> Task to complete:
Return only what runs from the line containing "Click the 0:58 video duration badge" through the last line of the entries below, exactly, omitting pictures.

> Records provided:

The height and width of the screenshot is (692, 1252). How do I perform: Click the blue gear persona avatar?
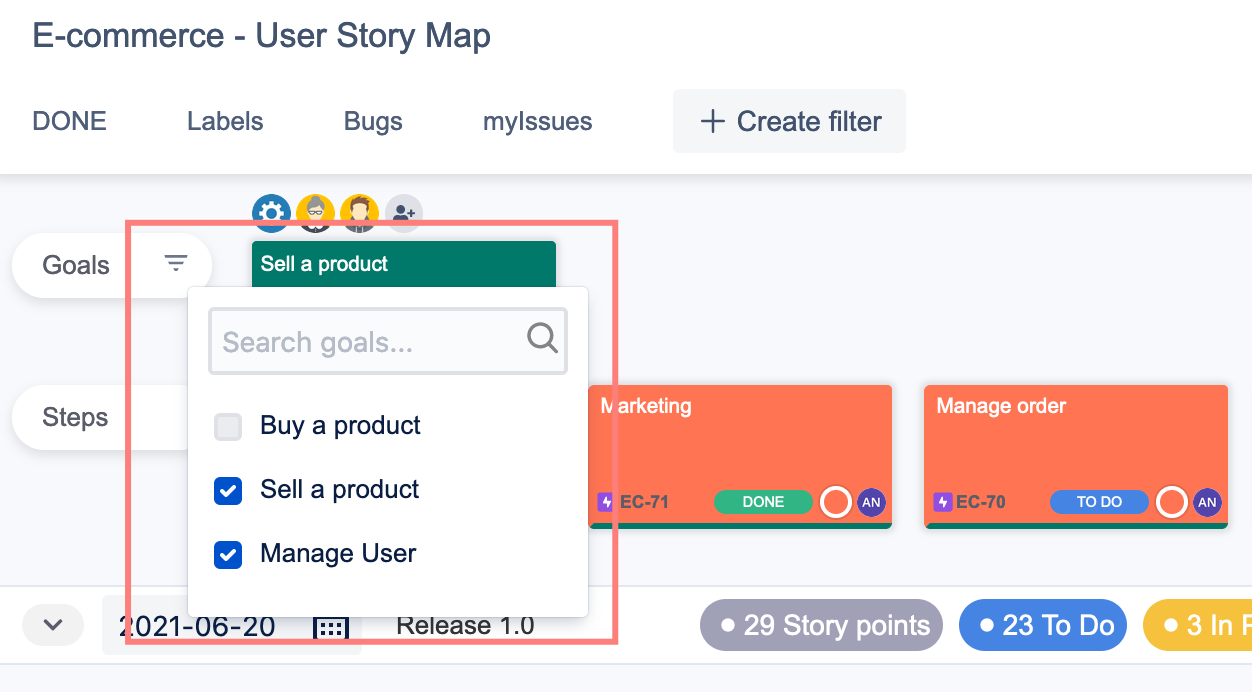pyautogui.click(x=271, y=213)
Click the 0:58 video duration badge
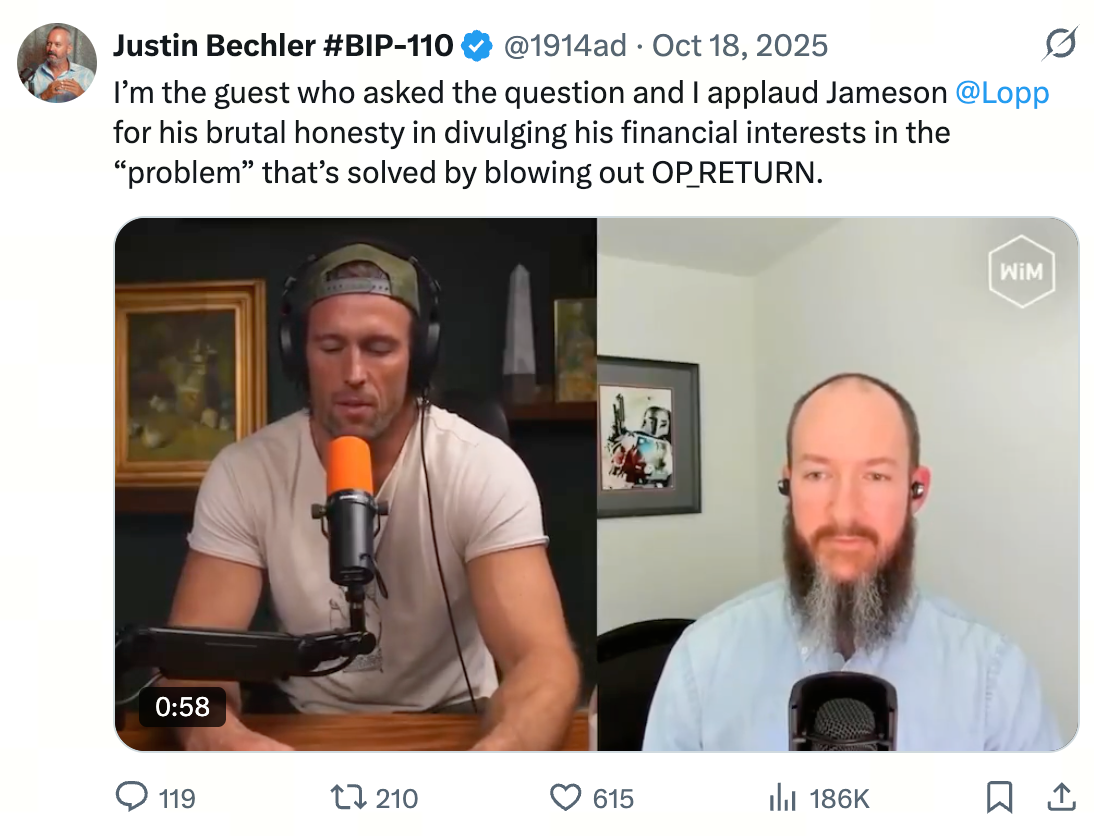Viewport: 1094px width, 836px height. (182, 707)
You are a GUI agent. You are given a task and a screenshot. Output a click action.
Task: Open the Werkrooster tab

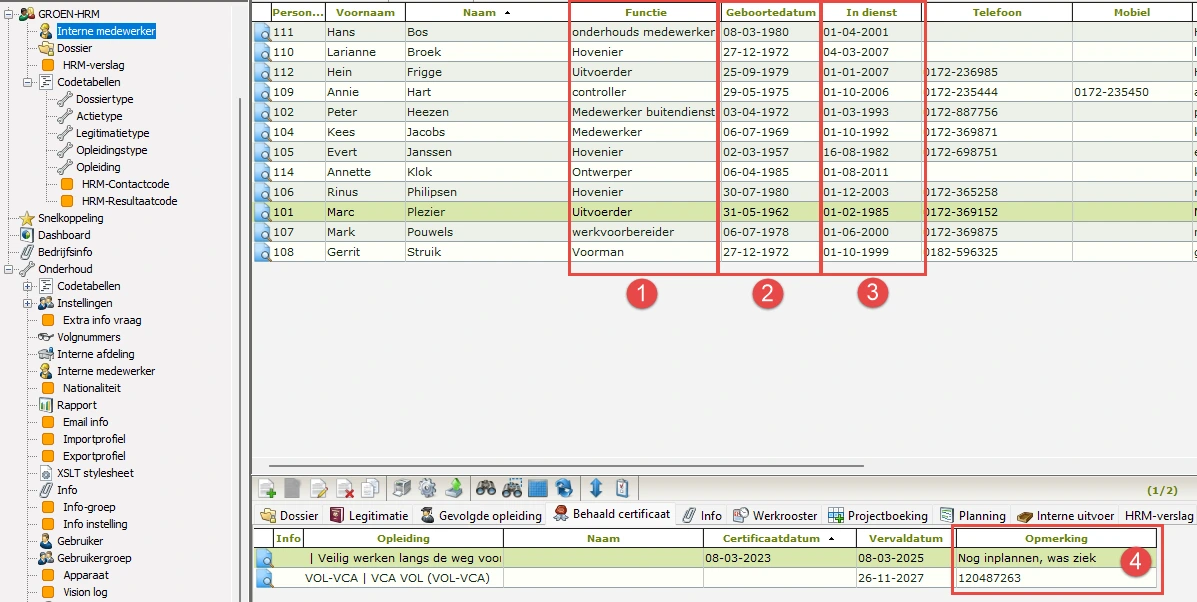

> Answer for the task:
Click the 0:58 video duration badge
Viewport: 1094px width, 836px height. (182, 707)
You are a GUI agent. You are given a task and a screenshot. Output a click action.
Task: Open the Werkrooster tab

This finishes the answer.